Anyway, we define CFG as a tuple (V, \Segma, P, S). So it is just like a DFSA machine but with a set of variables and productions rather that states and transitions.
Professor Danny said that CFG is a powerful tool; I did not see why. But after using it to generate languages (and union and concatenation of languages), my doubts instantly faded away.

Friday.
--------- Nov. 28, 2008
Professor Danny ended Wednesday's lecture with a CFG that represents, as the lecture claims, binary strings with even number of 0s and 1s. We used simple induction to prove this. Just like the proof of merge sort, the proof was lengthy but not complicated. We need to consider all possible cases.

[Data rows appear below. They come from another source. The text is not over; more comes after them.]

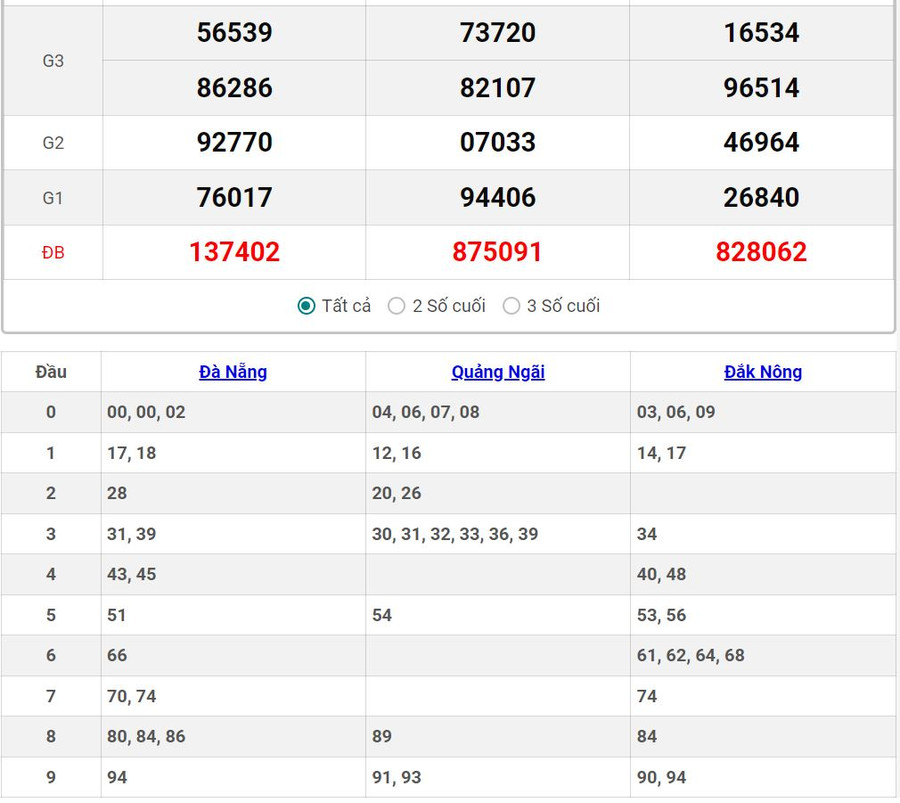This screenshot has height=803, width=900.
Task: Click the cell listing 30, 31, 32, 33, 36, 39
Action: tap(455, 534)
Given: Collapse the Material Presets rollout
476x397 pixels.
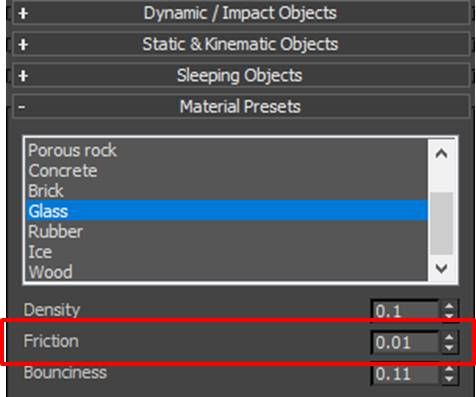Looking at the screenshot, I should tap(241, 106).
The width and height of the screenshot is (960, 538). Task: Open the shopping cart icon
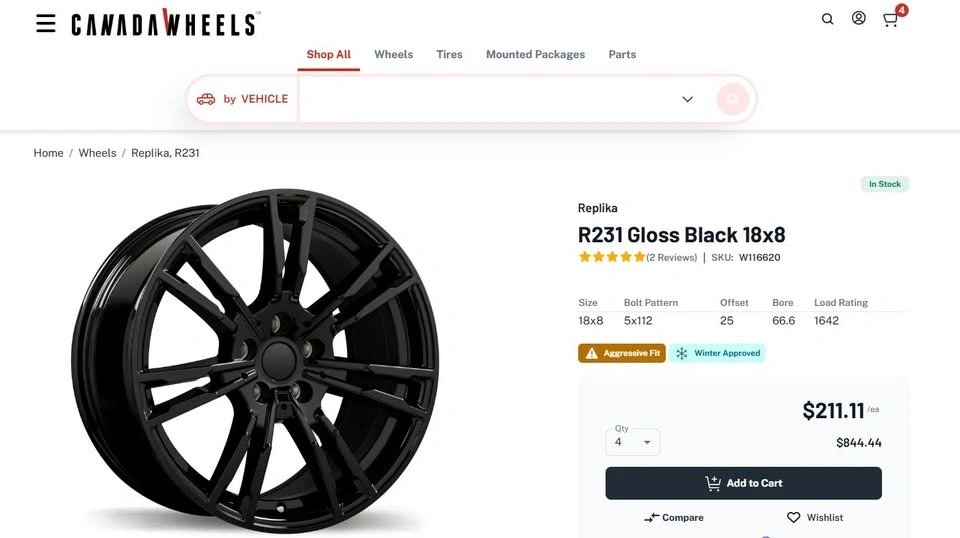[x=890, y=19]
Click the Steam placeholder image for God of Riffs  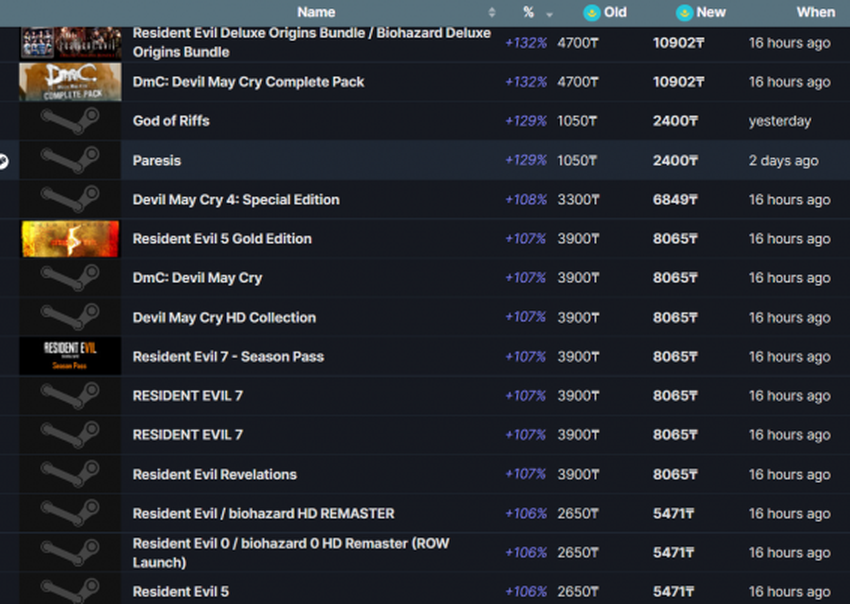70,121
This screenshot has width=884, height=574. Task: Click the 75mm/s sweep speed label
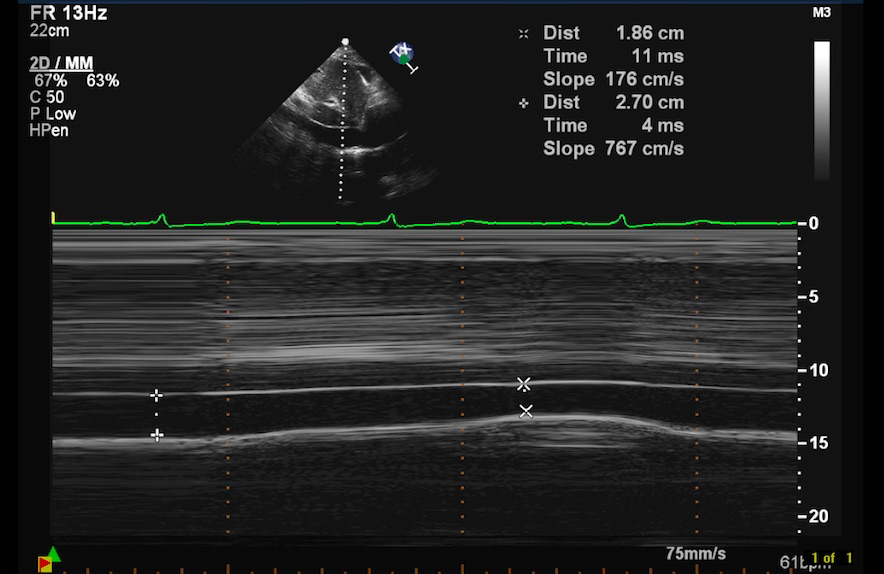tap(696, 553)
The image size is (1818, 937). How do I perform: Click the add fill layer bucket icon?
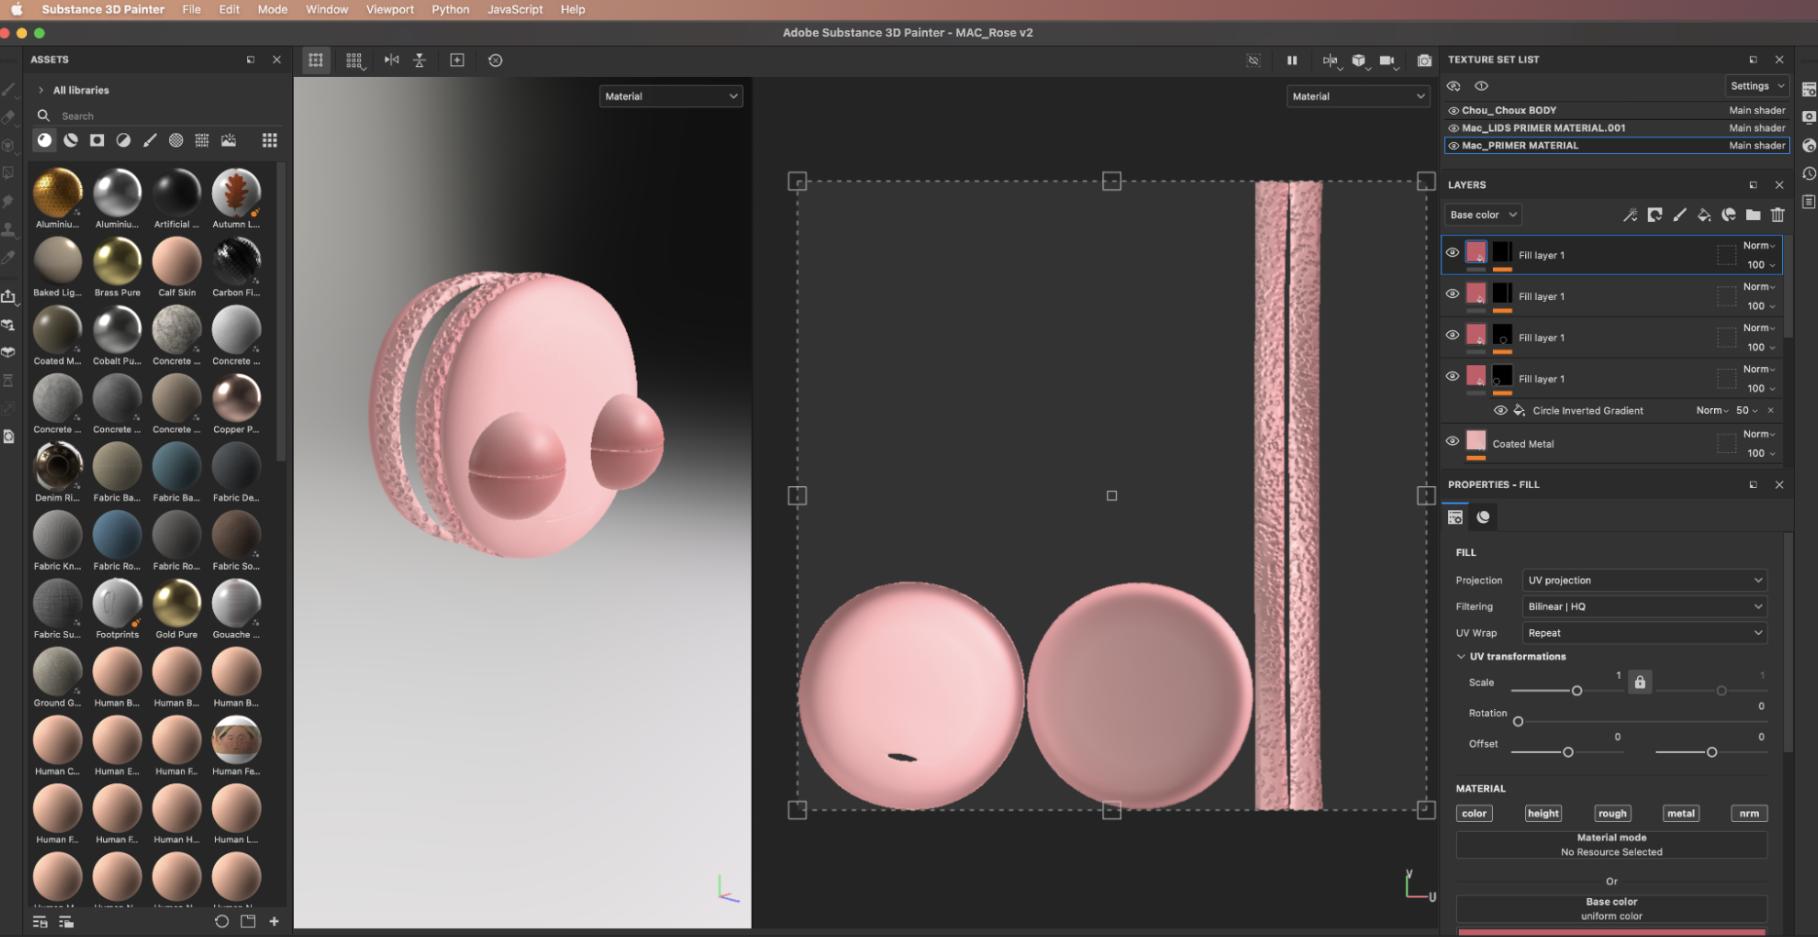pos(1704,215)
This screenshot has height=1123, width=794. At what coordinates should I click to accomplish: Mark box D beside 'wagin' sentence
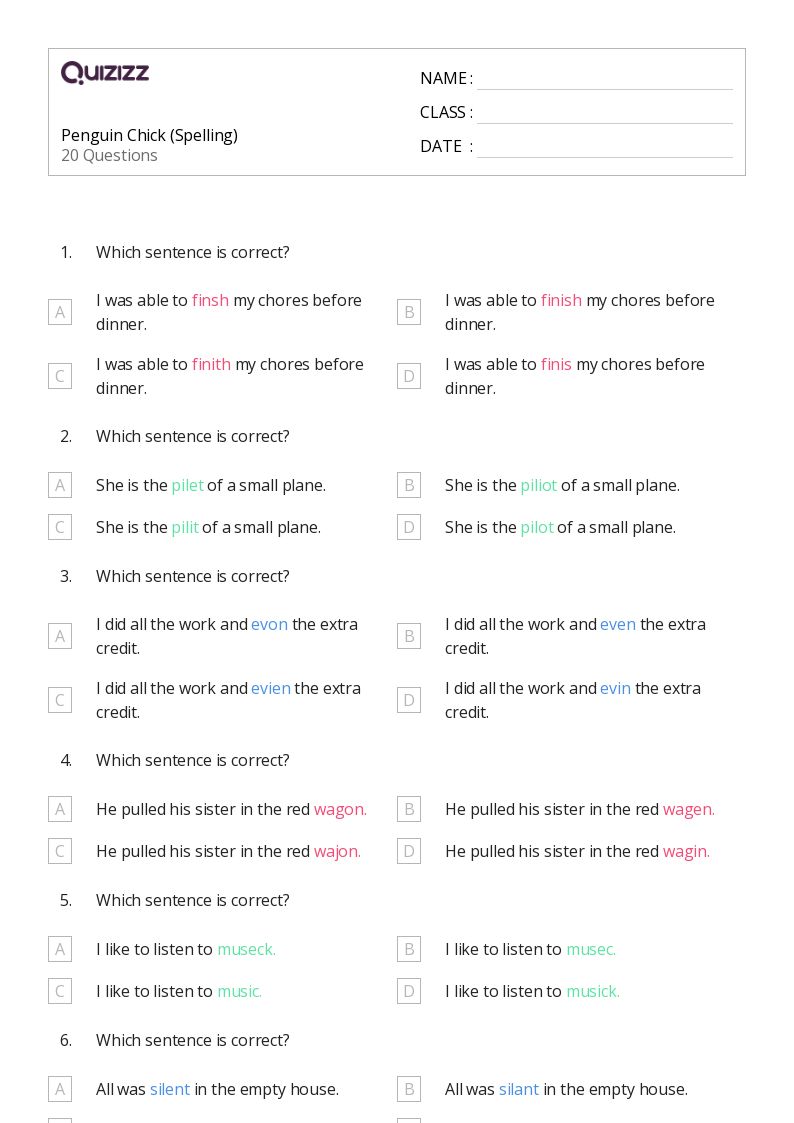pyautogui.click(x=409, y=851)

The only thing that freaked me out was the use of the Intermediate Value Theorem. In cases when zeros(x) = ones(x) + 1 and x = 1y, then zeros(y) = ones(y) + 2. There is no such antecedent in the induction hypothesis so we use IVT to show that for some y, zeros(y) = ones(y).
If I encountered such a proof in the exam, I know I would not be able to solve it. How did it ever come up to the people who solved this question to use IVT?